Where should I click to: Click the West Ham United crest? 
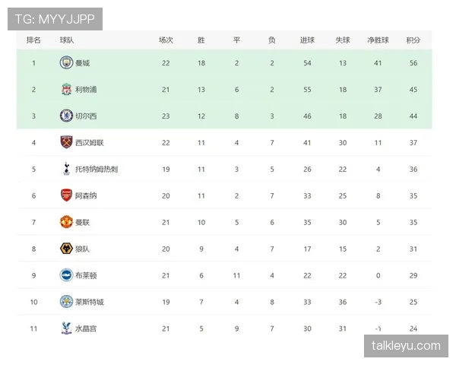(x=66, y=142)
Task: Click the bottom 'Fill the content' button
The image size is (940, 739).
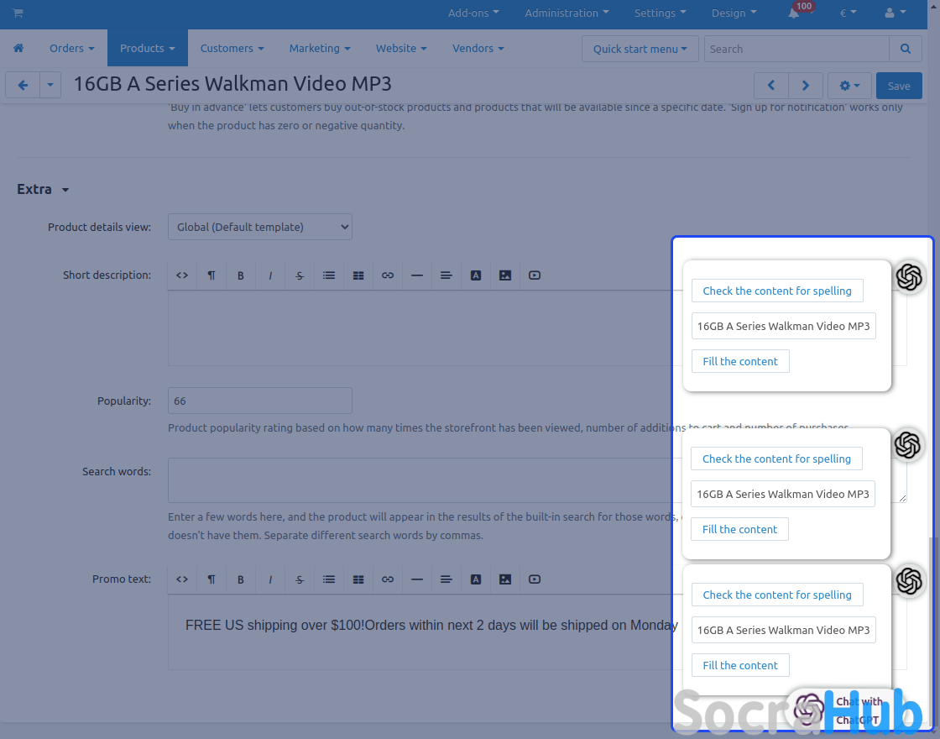Action: coord(740,665)
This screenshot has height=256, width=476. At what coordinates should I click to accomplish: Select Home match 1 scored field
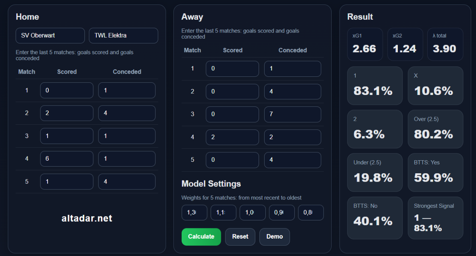(67, 90)
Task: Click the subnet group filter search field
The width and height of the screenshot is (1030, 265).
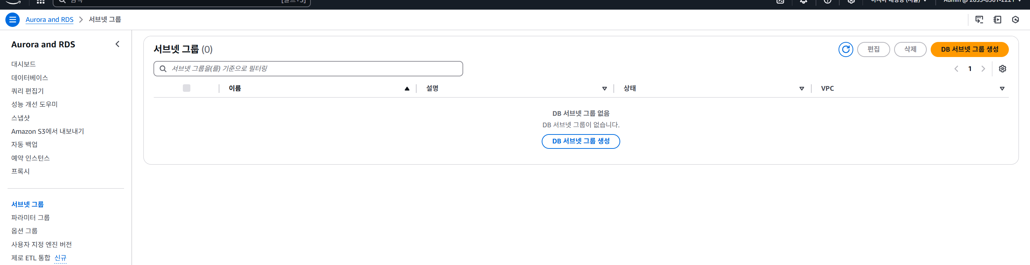Action: coord(308,69)
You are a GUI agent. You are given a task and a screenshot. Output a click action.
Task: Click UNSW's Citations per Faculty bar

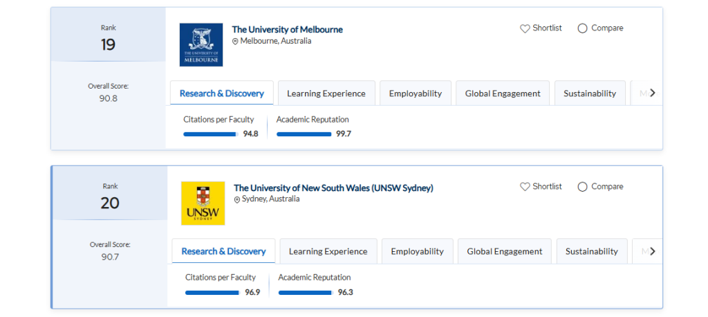[212, 293]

═══

The expected response is every entry above, repeated exactly, pictures removed.

PROBLEM SOLUTION —
Where should I click to: Click the West Ham United crest? 
(x=66, y=142)
Task: Click the bottom 'Fill the content' button
The image size is (940, 739).
Action: coord(740,665)
This screenshot has height=256, width=476. At what coordinates should I click to accomplish: Select Home match 1 scored field
(67, 90)
Task: Click the subnet group filter search field
The width and height of the screenshot is (1030, 265).
Action: coord(308,69)
You are a GUI agent. You are given a task and a screenshot. Output a click action.
Task: Click UNSW's Citations per Faculty bar

[212, 293]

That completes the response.